Hong Kong, Feb. 11, 2026 (GLOBE NEWSWIRE) -- Cre8 Enterprise Limited (Nasdaq: CRE) (“Cre8” or the “Company”), a Hong Kong-based integrated financial printing service provider, announces  that it is implementing a reverse stock split of all of the Company’s issued and unissued shares, including the Class A ordinary shares with no par value (the “Class A Ordinary Shares”) and Class B ordinary shares with no par value, at an exchange ratio of one (1) share for twelve (12) shares (the “Reverse Stock Split”). The Reverse Stock Split was approved by the Company’s Board of Directors on January 15, 2026.

 

Beginning on February 13, 2026, the Company’s Class A Ordinary Shares will begin trading on the Nasdaq Capital Market on a post-Reverse Stock Split basis under the current ticker symbol “CRE”. The new CUSIP number for the Class A Ordinary Shares following the reverse stock split will be G2R63D113.

 

The Reverse Stock Split will reduce the number of outstanding Class A Ordinary Shares of the Company from approximately 19,667,500 Class A Ordinary Shares to approximately 1,638,959 Class A Ordinary Shares. Every twelve (12) outstanding Class A Ordinary Shares will be combined into and automatically become one post-Reverse Stock Split Class A Ordinary Share. No fractional shares will be issued as a result of the reverse stock split.
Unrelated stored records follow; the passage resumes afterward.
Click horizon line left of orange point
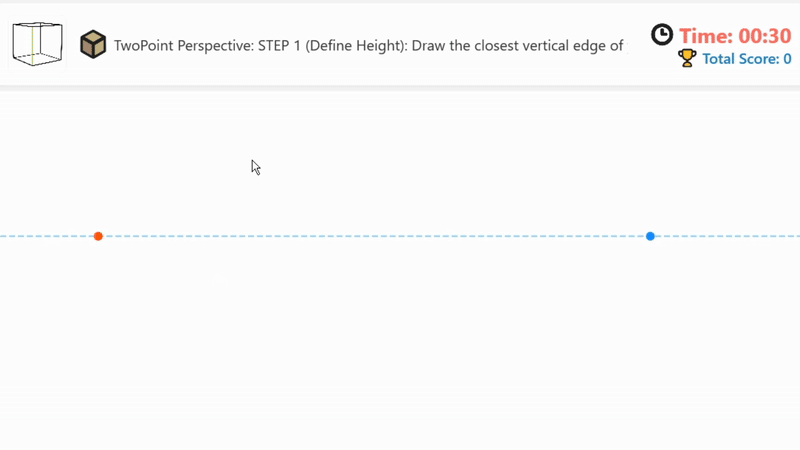 click(x=45, y=236)
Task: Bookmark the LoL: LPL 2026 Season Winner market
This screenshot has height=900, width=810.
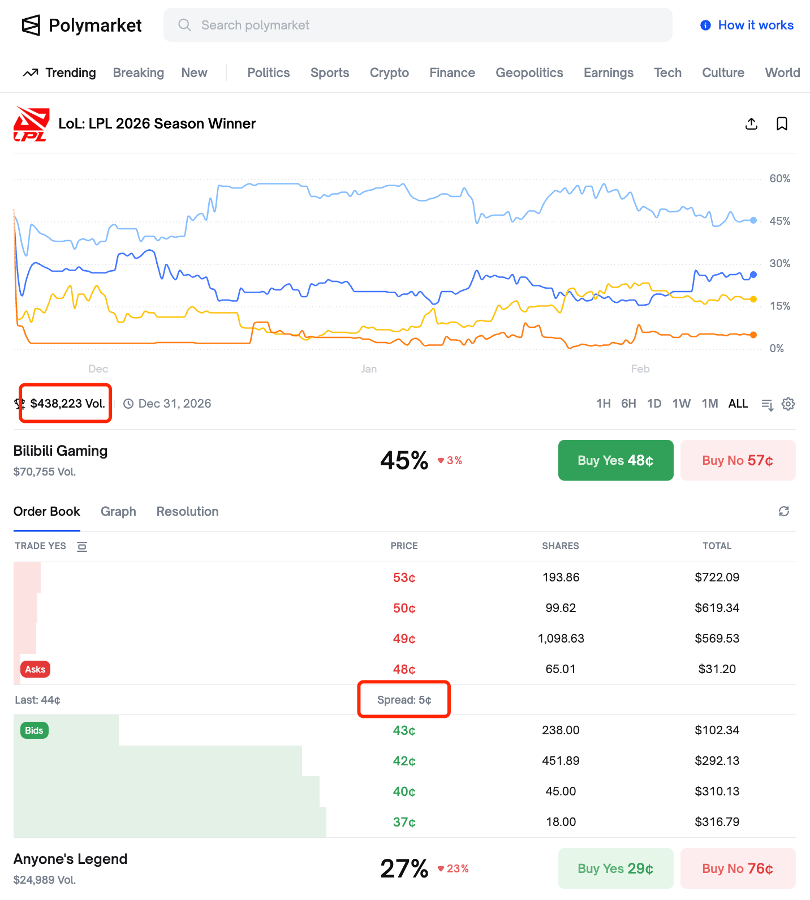Action: tap(781, 124)
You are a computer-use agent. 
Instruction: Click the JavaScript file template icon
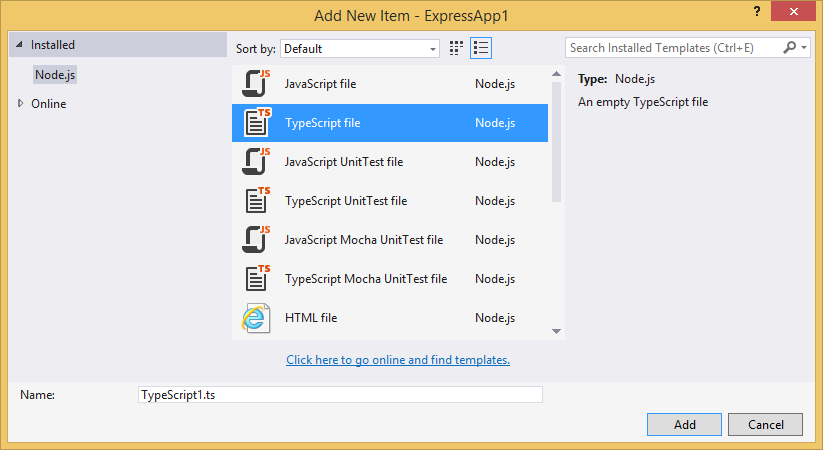[x=257, y=84]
Instead, any fractional shares that would have resulted from the split will be rounded up to the next whole number.

 

Registered shareholders holding their shares of ordinary shares in book-entry or through a bank, broker or other nominee form do not need to take any action in connection with the Reverse Stock Split. Shareholders holding physical stock certificates will also generally receive book-entry shares instead of their existing certificates. The Company’s transfer agent, VStock Transfer LLC, will send further instructions.

 

The reverse stock split is intended to increase the per share trading price of the Company’s Class A Ordinary Shares to satisfy the $1.00 minimum bid price requirement for continued listing of the Class A Ordinary Shares on the Nasdaq Capital Market. Nasdaq previously provided the Company until April 1, 2026, to regain compliance. There can be no assurance that the Company will be able to regain compliance with the minimum bid price requirement.

 

About Cre8 Enterprise Limited (NASDAQ: CRE)

 

Cre8 Enterprise Limited provides 24/7 integrated financial printing services for listed companies, IPO applicants and private companies in the finance and capital market in Hong Kong under its brand, “Cre8”. The services cover concept creation and artwork design, typesetting, proofreading, translation, printing, binding, logistics arrangement, uploading or making e-submissions of customers’ financial reports and compliance documents and media placements. In addition to these core services, it has expanded its offerings to include complementary design services such as website design, branding, and content creation for marketing materials. Moreover, it is now providing technological support to its customers by disseminating and publishing announcements, circulars, financial reports, and industry news feeds through a website of its “Cre8IR” brand.

 

Forward-Looking Statements

 

This press release contains forward-looking statements. These statements are made under the “safe harbor” provisions of the U.S. Private Securities Litigation Reform Act of 1995. These forward-looking statements generally are identified by the words “believe,” “project,” “expect,” “anticipate,” “estimate,” “intend,” “strategy,” “future,” “opportunity,” “plan,” “may,” “should,” “will,” “would,” “will be,” “will continue,” “will likely result,” and similar expressions. Without limiting the generality of the foregoing, the forward-looking statements in this press release include descriptions of the Company’s future commercial operations, business strategy, and financial condition. Forward-looking statements are predictions, projections and other statements about future events that are based on current expectations and assumptions and, as a result, are subject to risks and uncertainties. Many factors could cause actual future events to differ materially from the forward-looking statements in this press release, such as the Company’s inability to implement its business plans, identify and realize additional opportunities, the Company’s inability to meet or exceed its financial projections, or changes in the regulatory or competitive environment in which the Company operates. You should carefully consider the foregoing factors and the other risks and uncertainties described in the Company’s annual report on Form 20-F and other documents filed or to be filed by the Company with the SEC from time to time, which could cause actual events and results to differ materially from those contained in the forward-looking statements. Copies of these documents are available on the SEC’s website, www.sec.gov. All information provided herein is as of the date of this press release, and the Company undertakes no obligation to update any forward-looking statement, except as required under applicable law.

 

For more information, please contacts:
Cre8 Enterprise Limited
Email: ir@cre8corp.com

FAQ

What reverse stock split did Cre8 Enterprise (CRE) approve?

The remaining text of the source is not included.